**RECORDS SHOWN**.
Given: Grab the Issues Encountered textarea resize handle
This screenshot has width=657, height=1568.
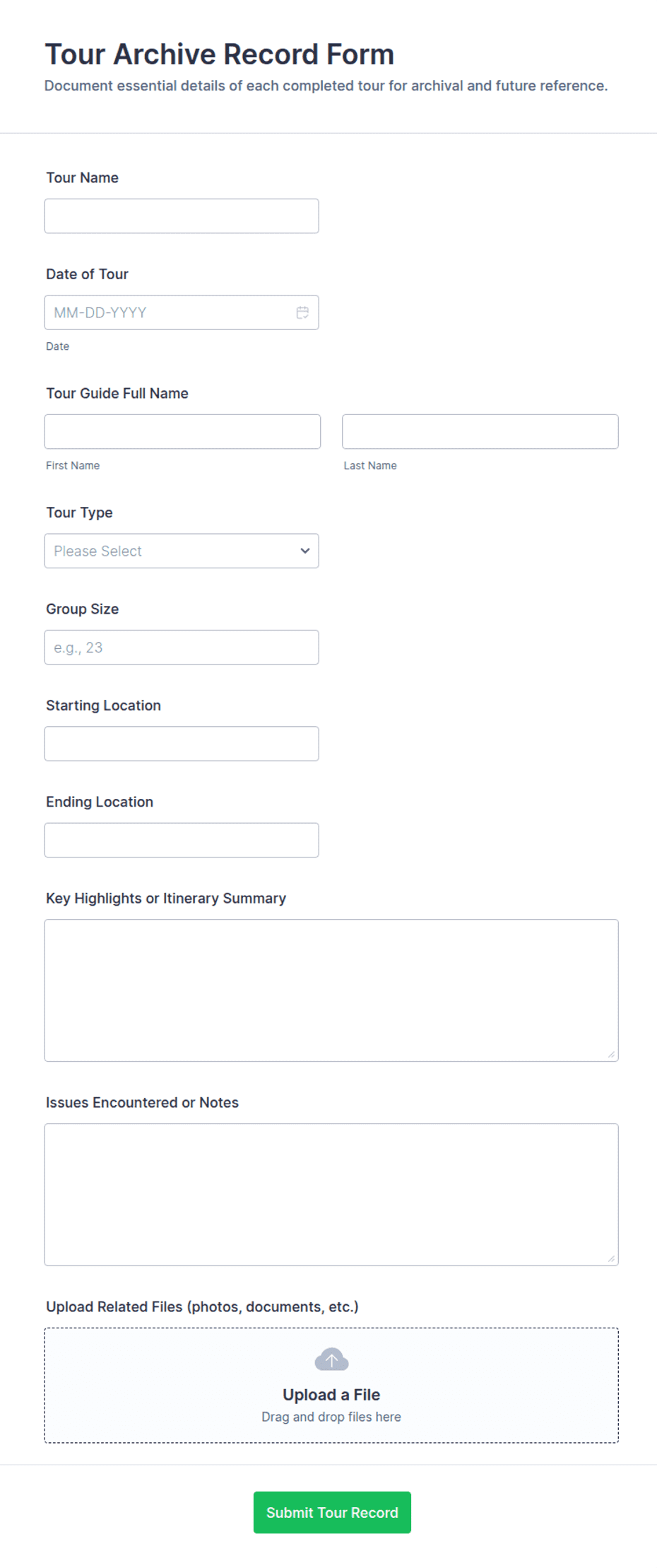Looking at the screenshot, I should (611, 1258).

...

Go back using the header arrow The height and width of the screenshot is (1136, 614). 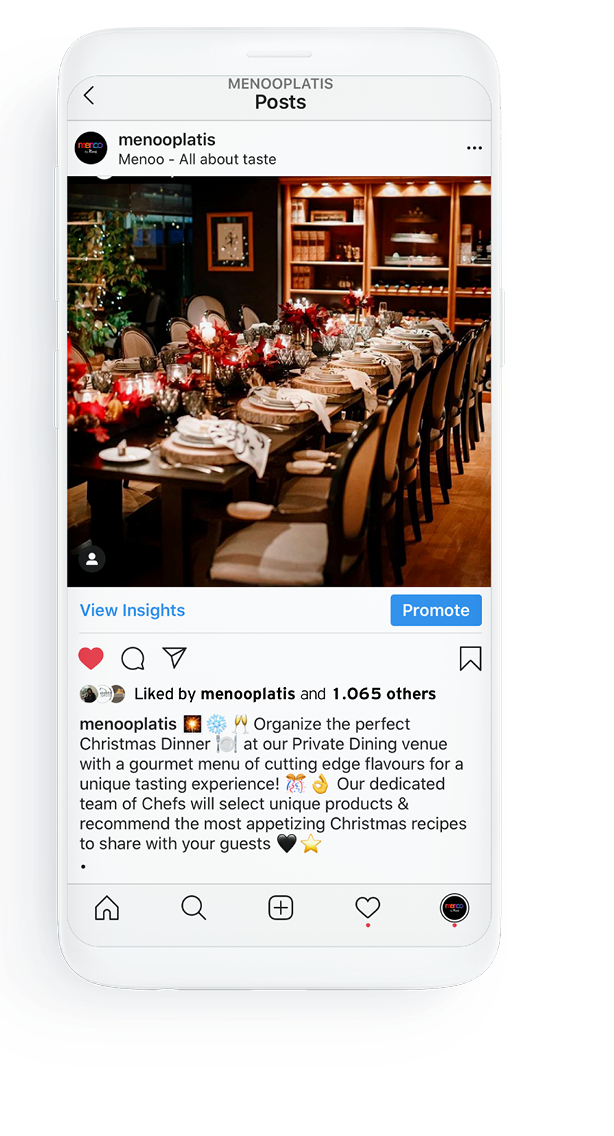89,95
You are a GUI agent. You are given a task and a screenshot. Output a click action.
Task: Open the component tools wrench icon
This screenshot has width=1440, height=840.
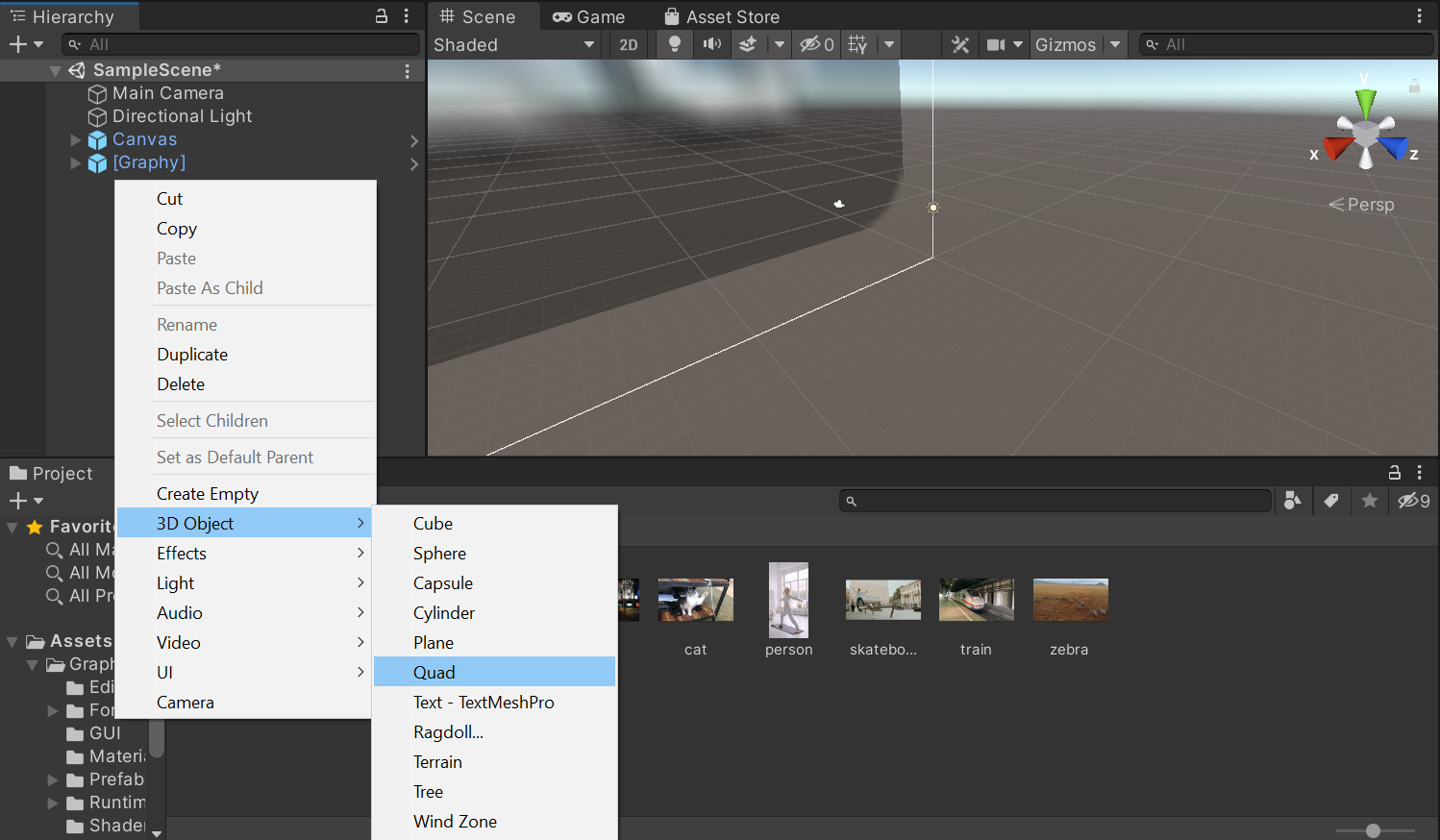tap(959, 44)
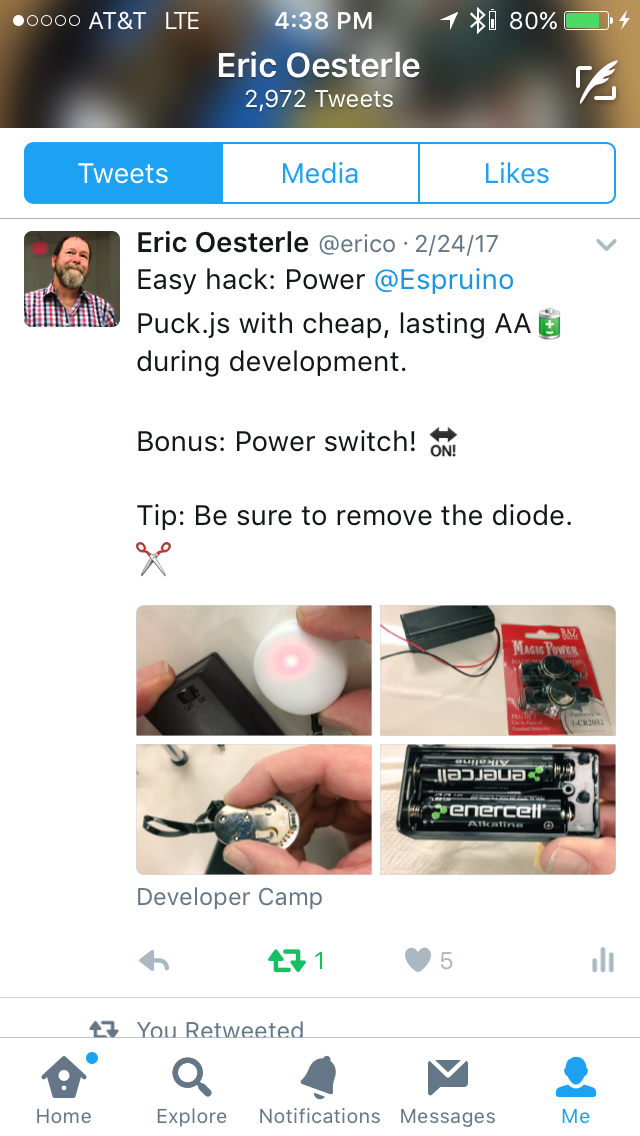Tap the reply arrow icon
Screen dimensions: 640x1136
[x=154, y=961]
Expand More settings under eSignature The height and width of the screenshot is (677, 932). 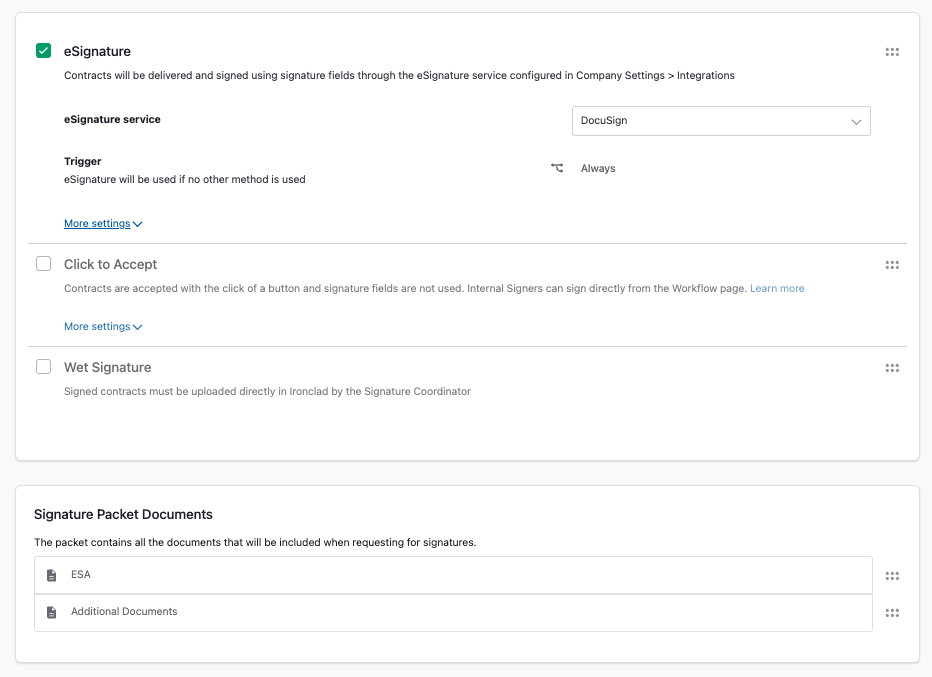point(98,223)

---

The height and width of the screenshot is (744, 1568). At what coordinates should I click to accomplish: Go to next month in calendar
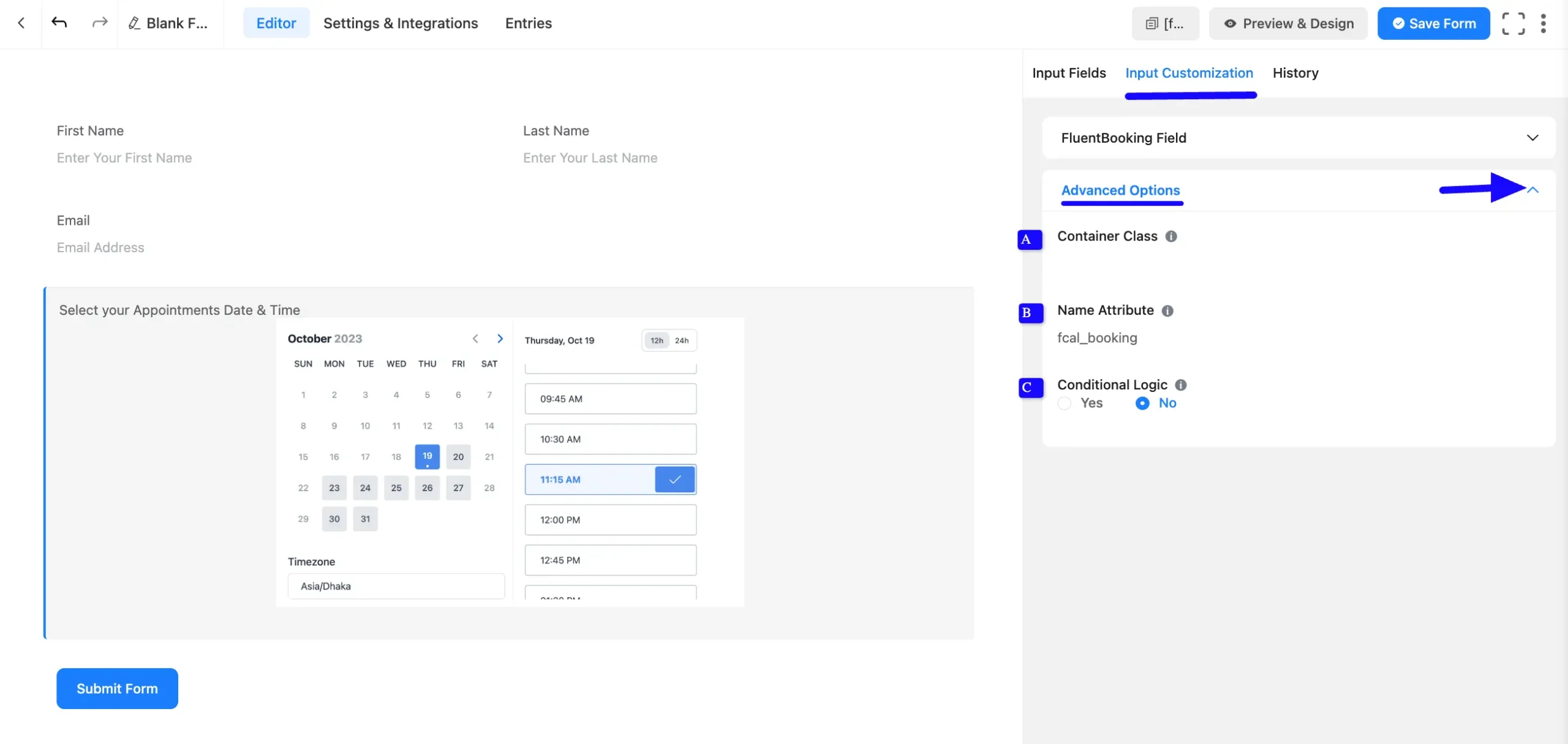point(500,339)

**WHAT YOU NEED TO DO**.
Rewrite the material between the lines holding "Given: Grab the" and "Looking at the", inclusive, replacing "textarea" with "text box" and leaving all else unchanged. Omit the pictures from your answer.

**WRITTEN ANSWER**.
Given: Grab the Issues Encountered text box resize handle
This screenshot has width=657, height=1568.
Looking at the screenshot, I should (611, 1258).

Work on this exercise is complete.